Abstract

This paper introduces a novel semi-supervised tri-training classification algorithm based on diversity measurement for hyperspectral imagery. In this algorithm, three measures of diversity, i.e., double-fault measure, disagreement metric and correlation coefficient, are applied to select the optimal classifier combination from different classifiers, e.g., support vector machine (SVM), multinomial logistic regression (MLR), extreme learning machine (ELM) and k-nearest neighbor (KNN). Then, unlabeled samples are selected using an active learning (AL) method, and consistent results of any other two classifiers combined with a spatial neighborhood information extraction strategy are employed to predict their labels. Moreover, a multi-scale homogeneity (MSH) method is utilized to refine the classification result with the highest accuracy in the classifier combination, generating the final classification result.
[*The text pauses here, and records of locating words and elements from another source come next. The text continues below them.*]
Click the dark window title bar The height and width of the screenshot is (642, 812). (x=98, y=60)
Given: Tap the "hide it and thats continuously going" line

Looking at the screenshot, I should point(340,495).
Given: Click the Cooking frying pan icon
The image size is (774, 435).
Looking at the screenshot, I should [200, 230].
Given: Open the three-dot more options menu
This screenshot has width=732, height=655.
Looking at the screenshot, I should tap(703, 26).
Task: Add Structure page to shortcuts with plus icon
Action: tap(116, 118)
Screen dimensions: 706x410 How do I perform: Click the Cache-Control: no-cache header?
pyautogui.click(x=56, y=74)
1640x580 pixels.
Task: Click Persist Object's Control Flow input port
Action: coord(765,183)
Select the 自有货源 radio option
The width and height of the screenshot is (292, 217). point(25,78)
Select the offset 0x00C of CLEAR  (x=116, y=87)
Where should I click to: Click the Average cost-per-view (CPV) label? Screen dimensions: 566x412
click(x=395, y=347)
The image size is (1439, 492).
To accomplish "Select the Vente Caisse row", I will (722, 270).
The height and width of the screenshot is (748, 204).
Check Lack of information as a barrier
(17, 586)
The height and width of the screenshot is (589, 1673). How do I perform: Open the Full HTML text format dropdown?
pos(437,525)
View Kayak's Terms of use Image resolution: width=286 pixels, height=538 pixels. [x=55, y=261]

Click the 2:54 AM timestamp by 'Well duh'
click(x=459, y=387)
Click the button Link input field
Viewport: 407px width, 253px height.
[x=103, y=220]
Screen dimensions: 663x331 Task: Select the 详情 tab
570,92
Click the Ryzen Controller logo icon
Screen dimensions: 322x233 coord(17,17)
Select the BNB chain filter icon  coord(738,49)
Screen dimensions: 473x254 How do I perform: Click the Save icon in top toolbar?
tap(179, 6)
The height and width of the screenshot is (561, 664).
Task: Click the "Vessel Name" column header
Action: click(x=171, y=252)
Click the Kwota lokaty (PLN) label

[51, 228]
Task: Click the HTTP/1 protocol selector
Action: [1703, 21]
Experiments on three real hyperspectral data indicate that the proposed approach can effectively improve classification performance.

Highlights

  • Conventional supervised classification algorithms (e.g., decision tree (DT) [1], naive Bayesian (NB) [2] and back propagation neural network (BPNN) [3]) can provide satisfying classification performance and have been widely used in traditional data classification, such as web page classification [4,5], medical image classification [6,7] and face recognition [8]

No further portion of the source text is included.